Hello, i’m writing here because in the lessons subforums all the questions seem regarding only lessons specific and errors within the library/notebook
I’m trying to deeply understand and generalizing the V3 rossman notebook for regression and classification. I’ll write everything of what i’ve understood and what it’s a bit obscure so please be patient
procs=[FillMissing, Categorify, Normalize]
#preprocessing to be applied to train and test set
cat_vars = [‘feature_1’, ‘feature_2’, ‘feature_3’, ‘dayofweek’, ‘weekofyear’, ‘dayofyear’, ‘quarter’, ‘month’]
cont_vars = [‘cont_column1’, 'cont_column1_2, ‘cont_column_3’]
#my categorical and numerical columns
dep_var = ‘target’
#my target column
def rmse(pred, targ):
“RMSE between pred
and targ
.”
return torch.sqrt(((targ - pred)**2).mean())
#i have defined my own metric in this case RMSE
In the notebook i have understood the validation set is derived by a DATE slice not by idx
dep_var = ‘Sales’
df = train_df[cat_vars + cont_vars + [dep_var,‘Date’]].copy()
test_df[‘Date’].min(), test_df[‘Date’].max()
cut = train_df[‘Date’][(train_df[‘Date’] == train_df[‘Date’][len(test_df)])].index.max()
valid_idx = range(cut)
In my case i have a dataset of ~100k rows and i want to retain the last 10% for the validation set (am i doing it right?)
valid_idx = range(len(train_df)-10000, len(train_df))
then i want to pass the test_df to the test DataBunch
test = TabularList.from_df(test_df, cat_names=cat_vars, cont_names=cont_vars, procs=procs)
#take the same cat_vars, cont_vars and do the same preprocessing as the train set
the databunch:
data = (TabularList.from_df(train_df, path=’~//python_test/’, cat_names=cat_vars, cont_names=cont_vars, procs=procs)
.split_by_idx(valid_idx)
.label_from_df(cols=dep_var, label_cls=FloatList, log=False)
.add_test(test, label=0)
.databunch())
#label_cls=FloatList because i want to do regression
#log=False because i have negative values in my target range
Now comes the part that i don’t understand well:
max_log_y = np.log(np.max(train_df[‘target’])*1.2)
y_range = torch.tensor([0, max_log_y], device=defaults.device)
from the docs: https://docs.fast.ai/tabular.models.html#TabularModel
The last size is out_sz, and we add a last activation that is a sigmoid rescaled to cover y_range (if it’s not None).
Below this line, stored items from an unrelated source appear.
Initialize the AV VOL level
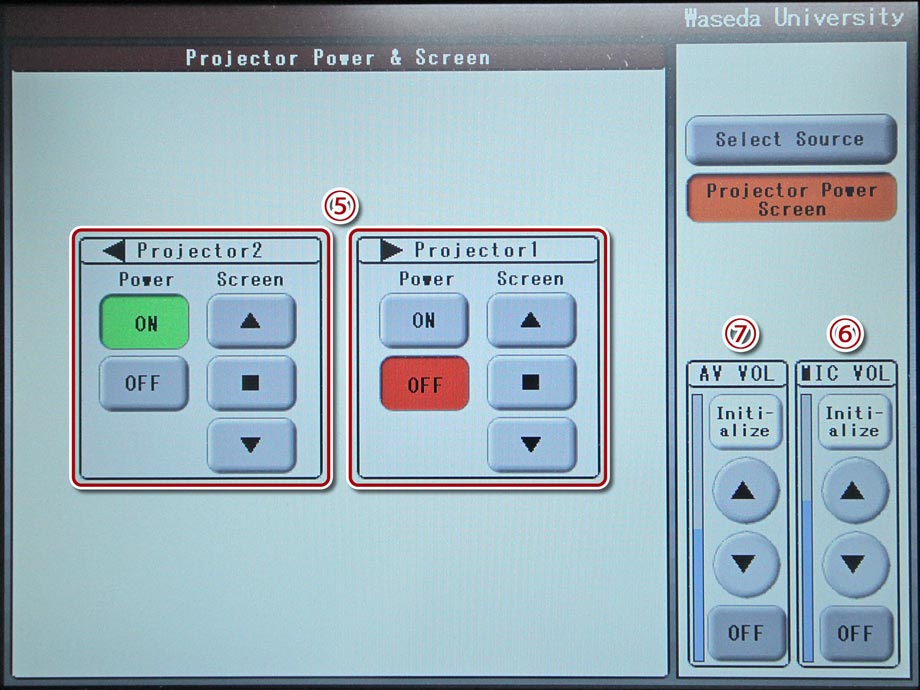Screen dimensions: 920x690 [x=744, y=422]
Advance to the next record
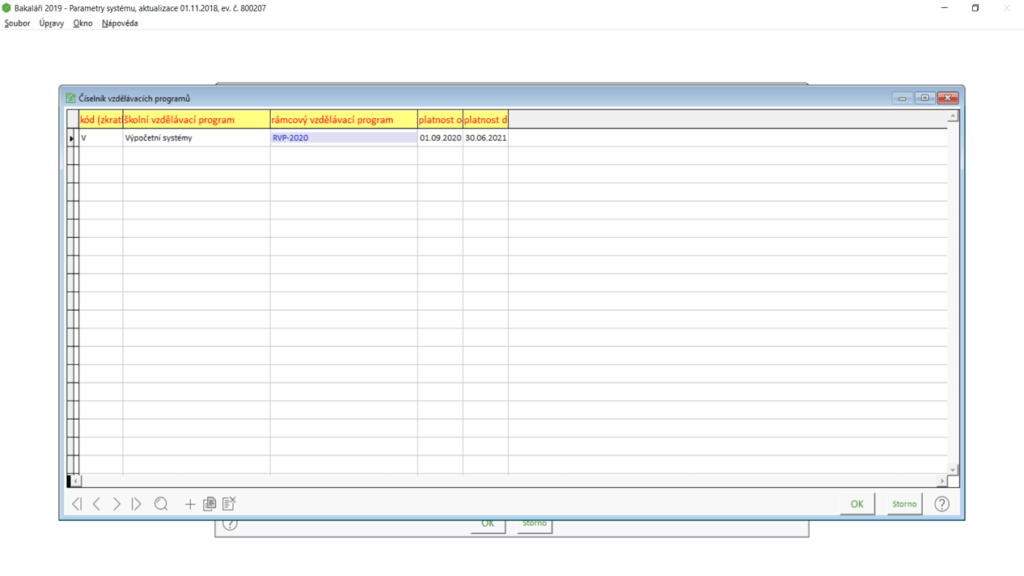The height and width of the screenshot is (576, 1024). [x=116, y=504]
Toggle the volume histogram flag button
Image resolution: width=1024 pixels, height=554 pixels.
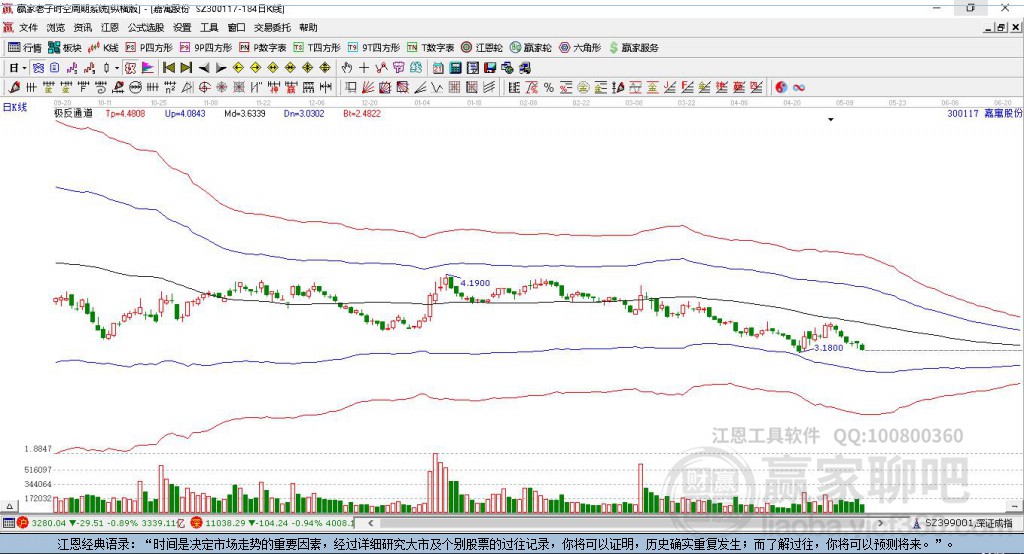pos(148,68)
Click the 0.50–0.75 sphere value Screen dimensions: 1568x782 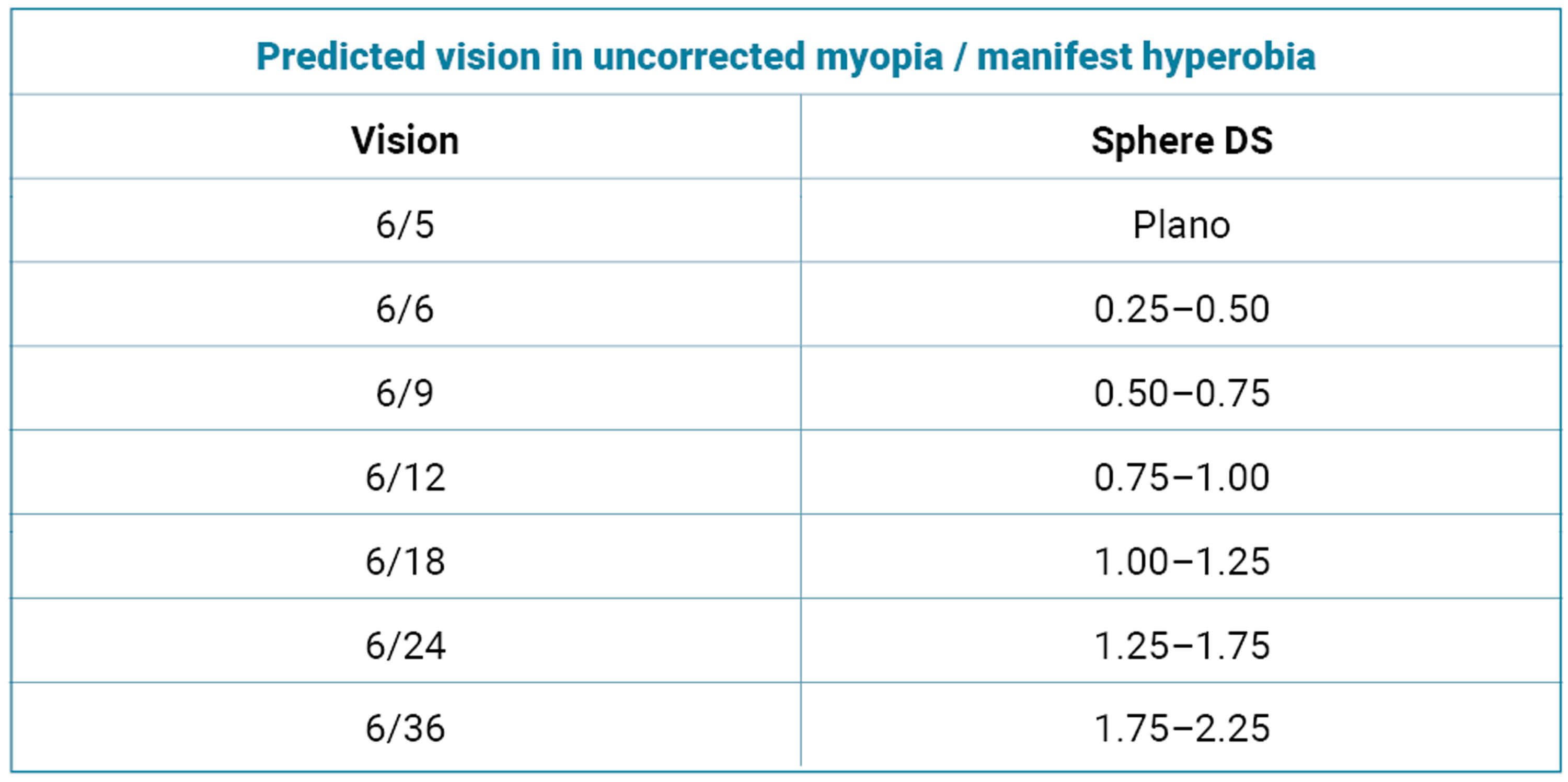point(1181,393)
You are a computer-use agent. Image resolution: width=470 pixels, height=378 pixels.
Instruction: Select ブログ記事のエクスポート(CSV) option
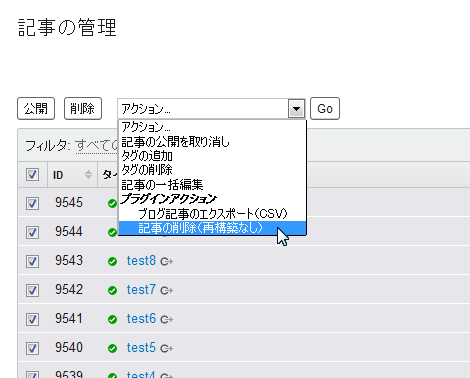pos(212,214)
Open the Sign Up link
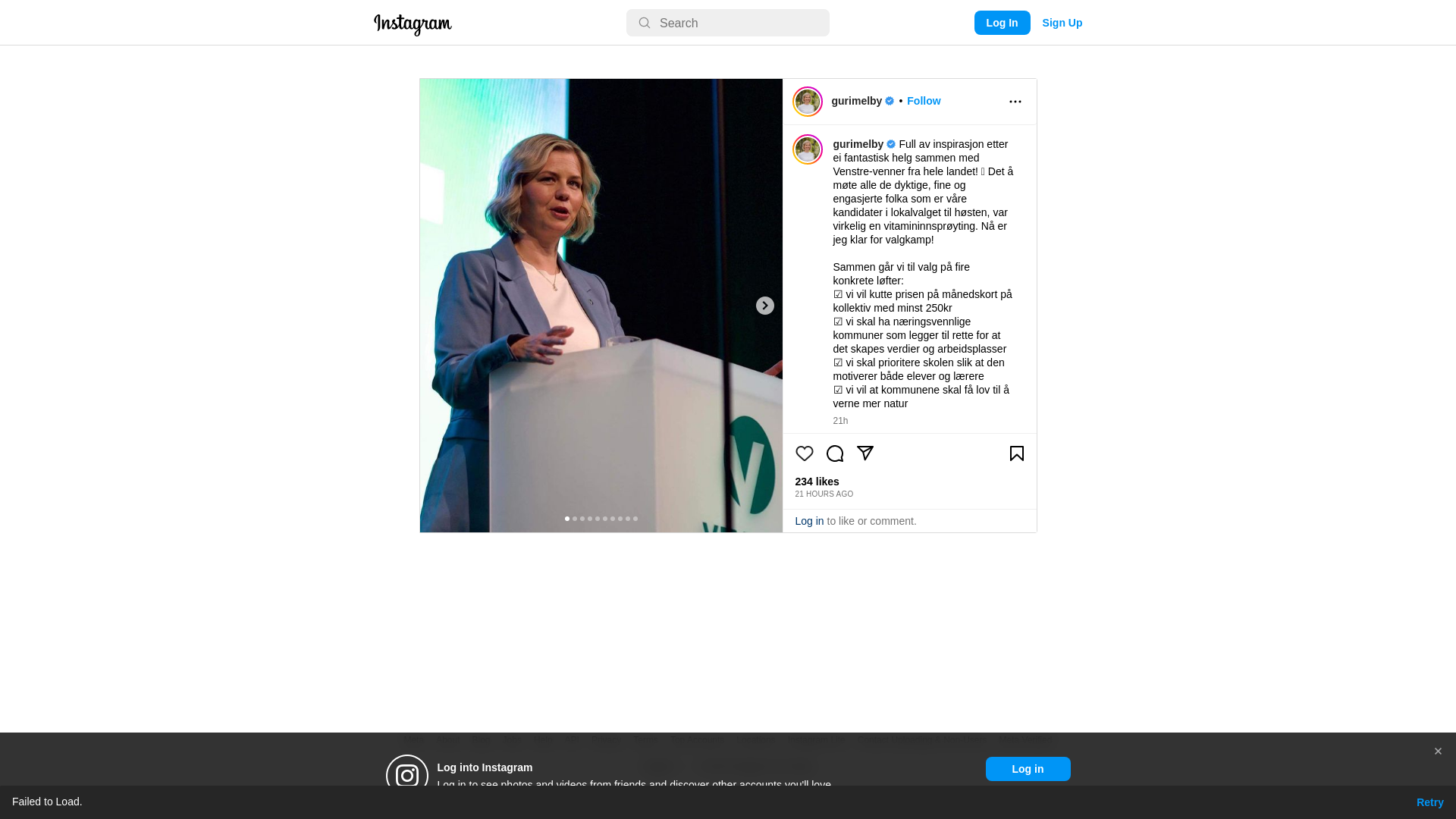The width and height of the screenshot is (1456, 819). tap(1062, 23)
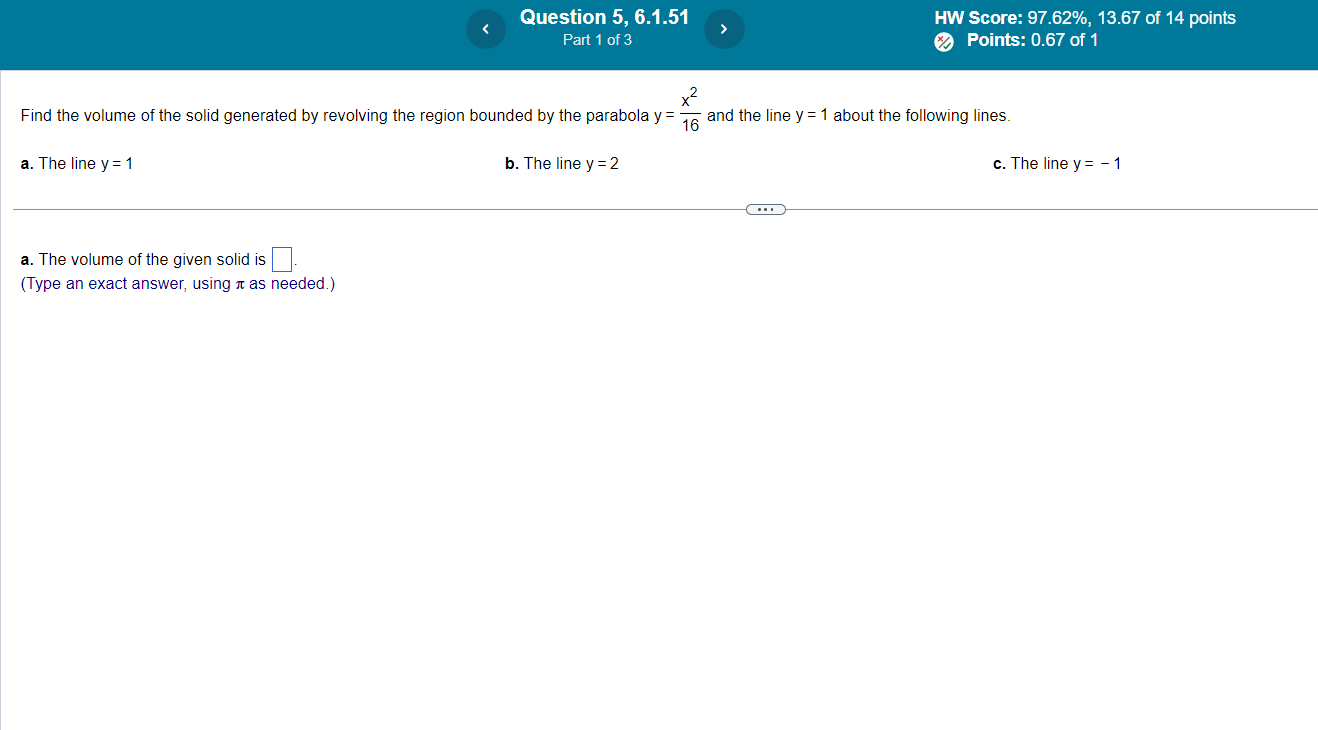Select option a, The line y = 1

coord(77,163)
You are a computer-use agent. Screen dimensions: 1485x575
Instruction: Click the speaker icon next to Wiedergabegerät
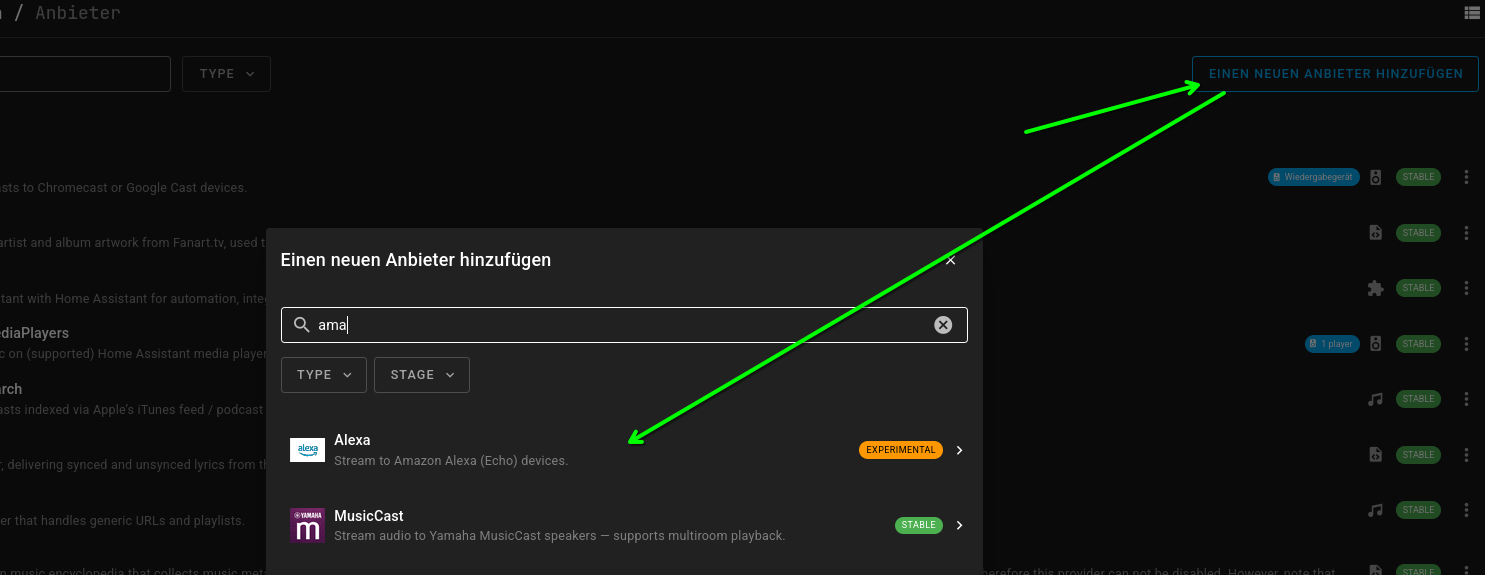coord(1375,177)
Lastly, if use_bn is set to False, all BatchNorm layers are skipped except the one applied to the continuous variables.
It works in the notebook example (all positive values) but what if my target variable is between [-10,7]? I think it couldn’t work, in fact if I remove from the model i have NAN for the train loss
learn = tabular_learner(data, layers=[1000,500], ps=[0.001,0.01], emb_drop=0.04,
y_range=y_range, metrics=rmse)
what about the layers param? Does it apply only to the continous columns right?
Also (i know it’s always the same question) what is the good the good size to pass? for example i get:
(layers): Sequential(
(0): Linear(in_features=44, out_features=1000, bias=True) so dropout it’s useless here because i have 1000 neurons “slots” and 44 inputs but what if:
(layers): Sequential(
(0): Linear(in_features=1001, out_features=1000, bias=True)
??
Will the architecture be affected only by the number of columns or i have to take into consideration also the number of rows?
also in the notebook we have:
(0): Linear(in_features=233, out_features=1000, bias=True)
All the above questions will let me to understand a LOT better the model, and this question is specific to my model
i got from the first 3 epochs
epoch train_loss valid_loss rmse
1 14.634343 15.495975 3.431877
2 16.888639 15.495975 3.431877
3 14.539230 15.495975 3.431877
same rmse and same valid loss that for me looks that there is an error, but what error?